Charlotte Scott Centre for Algebra

School of Mathematics & Physics, University of Lincoln

A paper accepted by the Glasgow Mathematical Journal

A paper by Marina Avitabile (Univ. of Milano Bicocca) and Sandro Mattarei (Univ. of Lincoln), Generalized finite polylogarithms, has been accepted for publication in the Glasgow Mathematical Journal.
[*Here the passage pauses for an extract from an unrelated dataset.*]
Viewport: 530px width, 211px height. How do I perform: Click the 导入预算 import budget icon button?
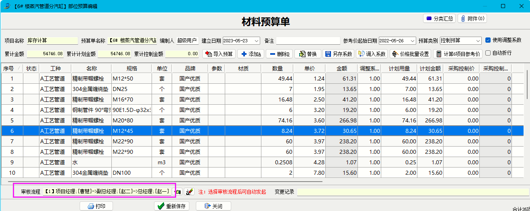tap(219, 54)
We introduce a generalization \pounds_{d}^{(\alpha)}(X) of the finite polylogarithms \pounds_{d}^{(0)}(X)=\pounds_d(X)=\sum_{k=1}^{p-1}X^k/k^d, in characteristic p, which depends on a parameter \alpha.
The special case \pounds_{1}^{(\alpha)}(X) was previously investigated by the authors as the inverse, in an appropriate sense, of a parametrized generalization of the truncated exponential which is instrumental in a grading switching technique for non-associative algebras. Here we extend such generalization to \pounds_{d}^{(\alpha)}(X) in a natural manner, and study some properties satisfied by those polynomials. In particular, we find how the polynomials \pounds_{d}^{(\alpha)}(X) are related to the powers of \pounds_{1}^{(\alpha)}(X) and derive some consequences.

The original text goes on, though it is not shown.